- **What to produce**
Give the records again in full, exactly as they are.

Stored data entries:
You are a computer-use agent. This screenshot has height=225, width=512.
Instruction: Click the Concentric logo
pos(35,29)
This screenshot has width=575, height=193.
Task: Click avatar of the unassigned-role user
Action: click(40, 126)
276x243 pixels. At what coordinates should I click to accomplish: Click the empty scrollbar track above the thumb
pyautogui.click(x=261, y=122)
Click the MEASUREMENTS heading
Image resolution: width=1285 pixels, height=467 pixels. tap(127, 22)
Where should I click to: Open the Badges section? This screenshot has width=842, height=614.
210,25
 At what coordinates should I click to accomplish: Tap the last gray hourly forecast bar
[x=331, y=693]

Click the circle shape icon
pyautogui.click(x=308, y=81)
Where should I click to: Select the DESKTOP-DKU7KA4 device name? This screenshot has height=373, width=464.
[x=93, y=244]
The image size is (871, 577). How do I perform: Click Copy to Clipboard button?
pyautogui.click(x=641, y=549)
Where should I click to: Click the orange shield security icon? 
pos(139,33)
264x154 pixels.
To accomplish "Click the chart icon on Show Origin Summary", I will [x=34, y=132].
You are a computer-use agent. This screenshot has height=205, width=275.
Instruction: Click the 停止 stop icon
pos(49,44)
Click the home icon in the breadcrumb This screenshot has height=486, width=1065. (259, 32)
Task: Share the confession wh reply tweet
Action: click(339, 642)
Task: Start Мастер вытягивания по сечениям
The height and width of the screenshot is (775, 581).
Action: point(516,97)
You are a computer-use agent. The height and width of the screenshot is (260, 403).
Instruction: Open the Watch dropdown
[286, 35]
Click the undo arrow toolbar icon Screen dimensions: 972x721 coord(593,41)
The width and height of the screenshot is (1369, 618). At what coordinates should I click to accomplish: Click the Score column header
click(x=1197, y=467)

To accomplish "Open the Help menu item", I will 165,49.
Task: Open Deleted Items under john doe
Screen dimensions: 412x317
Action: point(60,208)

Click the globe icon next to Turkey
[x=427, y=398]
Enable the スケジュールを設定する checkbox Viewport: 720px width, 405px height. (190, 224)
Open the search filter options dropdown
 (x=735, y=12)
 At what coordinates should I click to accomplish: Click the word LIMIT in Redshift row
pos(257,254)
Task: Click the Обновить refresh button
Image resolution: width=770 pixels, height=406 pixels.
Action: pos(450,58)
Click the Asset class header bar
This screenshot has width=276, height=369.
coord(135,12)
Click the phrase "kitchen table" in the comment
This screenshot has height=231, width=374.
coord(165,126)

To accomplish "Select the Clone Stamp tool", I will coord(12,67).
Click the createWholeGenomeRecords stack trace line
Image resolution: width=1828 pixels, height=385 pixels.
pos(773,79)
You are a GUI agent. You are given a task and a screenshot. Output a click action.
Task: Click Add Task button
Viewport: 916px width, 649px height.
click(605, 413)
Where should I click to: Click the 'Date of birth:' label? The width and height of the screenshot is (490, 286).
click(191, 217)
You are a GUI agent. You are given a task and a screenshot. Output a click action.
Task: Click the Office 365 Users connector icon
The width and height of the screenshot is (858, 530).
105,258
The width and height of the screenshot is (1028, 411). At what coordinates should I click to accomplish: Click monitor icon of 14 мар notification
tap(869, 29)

- **Result**
You are a computer-use agent. This screenshot has height=225, width=512.
Instruction: Click the Concentric logo
pos(35,29)
This screenshot has width=575, height=193.
Task: Click avatar of the unassigned-role user
Action: click(40, 126)
276x243 pixels. At what coordinates should I click to accomplish: Click the empty scrollbar track above the thumb
pyautogui.click(x=261, y=122)
Click the MEASUREMENTS heading
Image resolution: width=1285 pixels, height=467 pixels. tap(127, 22)
Where should I click to: Open the Badges section? This screenshot has width=842, height=614.
210,25
 At what coordinates should I click to accomplish: Tap the last gray hourly forecast bar
[x=331, y=693]

Click the circle shape icon
pyautogui.click(x=308, y=81)
Where should I click to: Select the DESKTOP-DKU7KA4 device name? This screenshot has height=373, width=464.
[x=93, y=244]
The image size is (871, 577). How do I perform: Click Copy to Clipboard button?
pyautogui.click(x=641, y=549)
Where should I click to: Click the orange shield security icon? 
pos(139,33)
264x154 pixels.
To accomplish "Click the chart icon on Show Origin Summary", I will [x=34, y=132].
You are a computer-use agent. This screenshot has height=205, width=275.
Instruction: Click the 停止 stop icon
pos(49,44)
Click the home icon in the breadcrumb This screenshot has height=486, width=1065. (259, 32)
Task: Share the confession wh reply tweet
Action: click(339, 642)
Task: Start Мастер вытягивания по сечениям
The height and width of the screenshot is (775, 581).
Action: point(516,97)
You are a computer-use agent. The height and width of the screenshot is (260, 403).
Instruction: Open the Watch dropdown
[286, 35]
Click the undo arrow toolbar icon Screen dimensions: 972x721 coord(593,41)
The width and height of the screenshot is (1369, 618). At what coordinates should I click to accomplish: Click the Score column header
click(x=1197, y=467)

To accomplish "Open the Help menu item", I will 165,49.
Task: Open Deleted Items under john doe
Screen dimensions: 412x317
Action: point(60,208)

Click the globe icon next to Turkey
[x=427, y=398]
Enable the スケジュールを設定する checkbox Viewport: 720px width, 405px height. (190, 224)
Open the search filter options dropdown
 (x=735, y=12)
 At what coordinates should I click to accomplish: Click the word LIMIT in Redshift row
pos(257,254)
Task: Click the Обновить refresh button
Image resolution: width=770 pixels, height=406 pixels.
Action: pos(450,58)
Click the Asset class header bar
This screenshot has width=276, height=369.
coord(135,12)
Click the phrase "kitchen table" in the comment
This screenshot has height=231, width=374.
coord(165,126)

To accomplish "Select the Clone Stamp tool", I will coord(12,67).
Click the createWholeGenomeRecords stack trace line
Image resolution: width=1828 pixels, height=385 pixels.
pos(773,79)
You are a GUI agent. You are given a task and a screenshot. Output a click action.
Task: Click Add Task button
Viewport: 916px width, 649px height.
click(605, 413)
Where should I click to: Click the 'Date of birth:' label? The width and height of the screenshot is (490, 286).
click(191, 217)
You are a GUI agent. You are given a task and a screenshot. Output a click action.
Task: Click the Office 365 Users connector icon
The width and height of the screenshot is (858, 530).
105,258
The width and height of the screenshot is (1028, 411). At what coordinates should I click to accomplish: Click monitor icon of 14 мар notification
tap(869, 29)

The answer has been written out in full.